Activity: Print nothing but the lines below starting at the line that holds "Properties (852, 31)" and ending at the line that holds "[Charger l'image 3 dans la galerie] (55, 145)", including both, each exactly as written.

Provided records:
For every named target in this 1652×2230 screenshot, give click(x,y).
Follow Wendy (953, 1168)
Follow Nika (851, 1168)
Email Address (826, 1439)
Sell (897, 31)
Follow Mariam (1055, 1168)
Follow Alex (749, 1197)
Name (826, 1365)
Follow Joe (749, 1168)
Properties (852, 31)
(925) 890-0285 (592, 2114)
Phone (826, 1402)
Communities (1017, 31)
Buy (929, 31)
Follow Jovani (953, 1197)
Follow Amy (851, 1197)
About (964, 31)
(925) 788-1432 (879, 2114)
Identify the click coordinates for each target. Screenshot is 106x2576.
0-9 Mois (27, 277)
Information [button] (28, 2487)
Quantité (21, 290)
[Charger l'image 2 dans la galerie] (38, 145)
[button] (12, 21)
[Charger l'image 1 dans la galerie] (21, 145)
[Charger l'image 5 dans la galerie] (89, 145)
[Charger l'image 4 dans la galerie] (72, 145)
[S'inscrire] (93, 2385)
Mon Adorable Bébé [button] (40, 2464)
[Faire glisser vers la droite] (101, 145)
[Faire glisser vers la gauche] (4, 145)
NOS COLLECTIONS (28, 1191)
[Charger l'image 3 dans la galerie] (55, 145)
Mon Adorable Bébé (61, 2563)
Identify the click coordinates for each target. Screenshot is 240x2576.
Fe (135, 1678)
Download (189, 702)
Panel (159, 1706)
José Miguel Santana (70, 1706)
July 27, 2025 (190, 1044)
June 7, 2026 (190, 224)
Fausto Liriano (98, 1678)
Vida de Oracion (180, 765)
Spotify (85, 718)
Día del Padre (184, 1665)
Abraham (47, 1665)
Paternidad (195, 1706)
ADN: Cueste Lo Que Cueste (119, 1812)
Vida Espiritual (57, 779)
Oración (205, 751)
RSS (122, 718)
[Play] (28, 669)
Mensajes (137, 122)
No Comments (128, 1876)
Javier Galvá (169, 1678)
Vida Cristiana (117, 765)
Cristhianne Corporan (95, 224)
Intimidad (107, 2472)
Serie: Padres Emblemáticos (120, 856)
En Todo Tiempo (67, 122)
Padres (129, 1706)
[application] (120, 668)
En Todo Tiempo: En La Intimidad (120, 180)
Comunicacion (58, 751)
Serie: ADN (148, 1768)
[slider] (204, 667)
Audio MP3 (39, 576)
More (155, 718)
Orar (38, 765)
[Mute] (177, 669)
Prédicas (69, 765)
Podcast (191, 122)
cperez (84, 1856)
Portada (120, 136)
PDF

Answer to this problem:
Properties (852, 31)
(925) 890-0285 (592, 2114)
Phone (826, 1402)
Communities (1017, 31)
Buy (929, 31)
Follow Jovani (953, 1197)
Follow Amy (851, 1197)
About (964, 31)
(925) 788-1432 (879, 2114)
Identify the click coordinates for each target. Screenshot is 106x2576.
0-9 Mois (27, 277)
Information [button] (28, 2487)
Quantité (21, 290)
[Charger l'image 2 dans la galerie] (38, 145)
[button] (12, 21)
[Charger l'image 1 dans la galerie] (21, 145)
[Charger l'image 5 dans la galerie] (89, 145)
[Charger l'image 4 dans la galerie] (72, 145)
[S'inscrire] (93, 2385)
Mon Adorable Bébé [button] (40, 2464)
[Faire glisser vers la droite] (101, 145)
[Faire glisser vers la gauche] (4, 145)
NOS COLLECTIONS (28, 1191)
[Charger l'image 3 dans la galerie] (55, 145)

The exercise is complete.